_About this exercise_
Revise the stretch of the ergonomic chair text below from "Arm and neck" through "an oxygen boost.", changing "boss" to "manager".

_Text block_

Change your posture and chair settings often
In addition to getting the right ergonomic chair design for your specific workstation, you work with your chair to prevent your body from settling into one static pose. An ergonomic chair for back pain should be adjustable at all points — it should include a tiltable base and back panel, as well as head and neck support. Deluxe ergonomic chair designs tend to include features that make switching between different poses instinctive. Everything in your ergonomic chair design should be easily moveable but stable.
For instance a quick-pull lever for the back panel that goes from a 90-degree to 60-degree angle, and which also tilts the seat panel downward for resting. Speaking of which, you should stand up, stretch, and move at least every 60-90 minutes. Taking regular breaks is important for the entire body -- the brain is a muscle, too, after all. Autonomous’s SmartDesk 3 includes an app that knows when you’ve been sitting for this long, and will send you reminders to take breaks and even order meals.
What particular stretches and movements should you do on these breaks
Spinal stretches - Plenty of spinal stretches can be found in yoga and pilates warm ups
Leg and foot stretches - Try these stretches while sitting.
Power Walking - Either take a walking lunch break, or try making your meetings walking meetings. If your office is in a city, we recommend taking your camera or headphones and going on a brief urban expedition.
Chatting with a co-worker - This one is more for your mind and mood than your body, but it’s important to give yourself occasional social breaks to connect with other people. You’ll feel re-energised after connecting with a colleague, no matter how briefly, especially if you tend to work in silence.
Playing a game - It’s become somewhat of a cliche for startup offices to have ping pong tables, but they’re there for good reason: ping pong and similar games are easy for players of any fitness level, and involves strategic thinking to keep the mind sharp. You could also set up a table football or chess tournament.
Arm and neck stretches - These “deskercise” stretches for the upper body are worth doing every day.
Jumping Jacks and Pushups - You might have to find a nearby park for this one, depending on how comfortable you are doing aerobics in front of your boss, but quick aerobic exercises like this help redistribute the blood flow after hours of sedentary poses. They also aid in digestion and give your brain an oxygen boost.
Straight-up Gym Sessions - Many gyms and fitness studios offer high-intensity lunch hour fitness class to get your blood pumping.
Instead of awkwardly twisting your body, you should use the ergonomic chair’s swivel function to manoeuvre your upper body around your desk, for example when taking a landline call whilst on the computer. This again prevents your body from moving in jarring ways, or from putting excessive stress on the muscles on one side of your body. You should never be turning your neck, shoulders, or waist to look at something or reach an item on your desk. Any good ergonomic chair for back pain will have a five legged base with wheels and a fully rotational seat.
Chatting with a co-worker
Sadly, just buying an ergonomic chair with back support isn’t enough. You have to know what additional features to look out for. It’s also counterproductive to buy an ergonomic chair for back pain, then fail to use the ergonomic chair design to its full capabilities. If you make sure to do your research and follow the guidance above your ergonomic chair with back support will prove an invaluable asset to your workspace, and will enhance how you work throughout the day, every single day.

_Excerpted records_
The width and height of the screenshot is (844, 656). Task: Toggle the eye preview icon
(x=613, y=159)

==

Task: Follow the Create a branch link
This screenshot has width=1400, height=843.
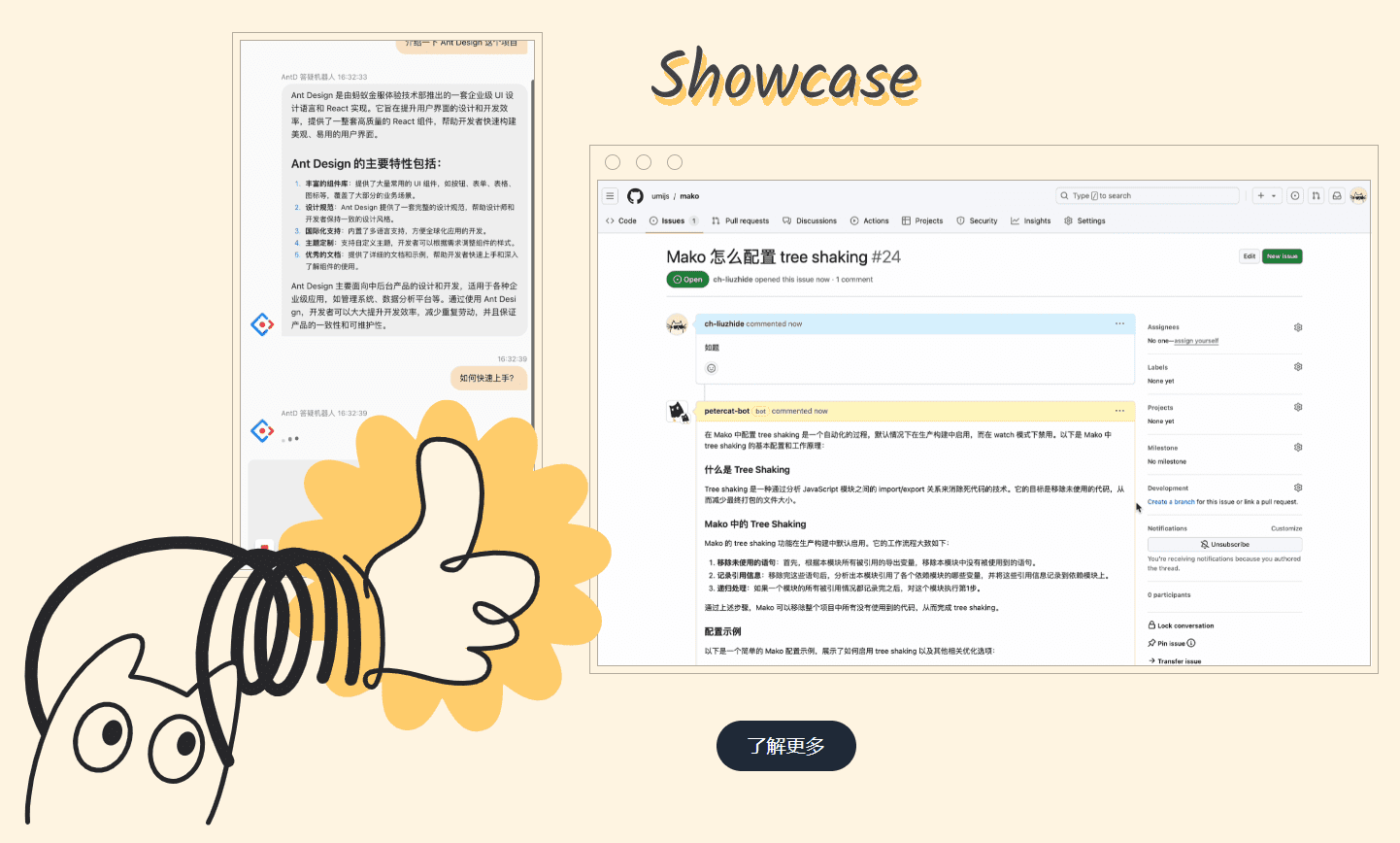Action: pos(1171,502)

_Answer space_
Arm and neck stretches - These “deskercise” stretches for the upper body are worth doing every day.
Jumping Jacks and Pushups - You might have to find a nearby park for this one, depending on how comfortable you are doing aerobics in front of your manager, but quick aerobic exercises like this help redistribute the blood flow after hours of sedentary poses. They also aid in digestion and give your brain an oxygen boost.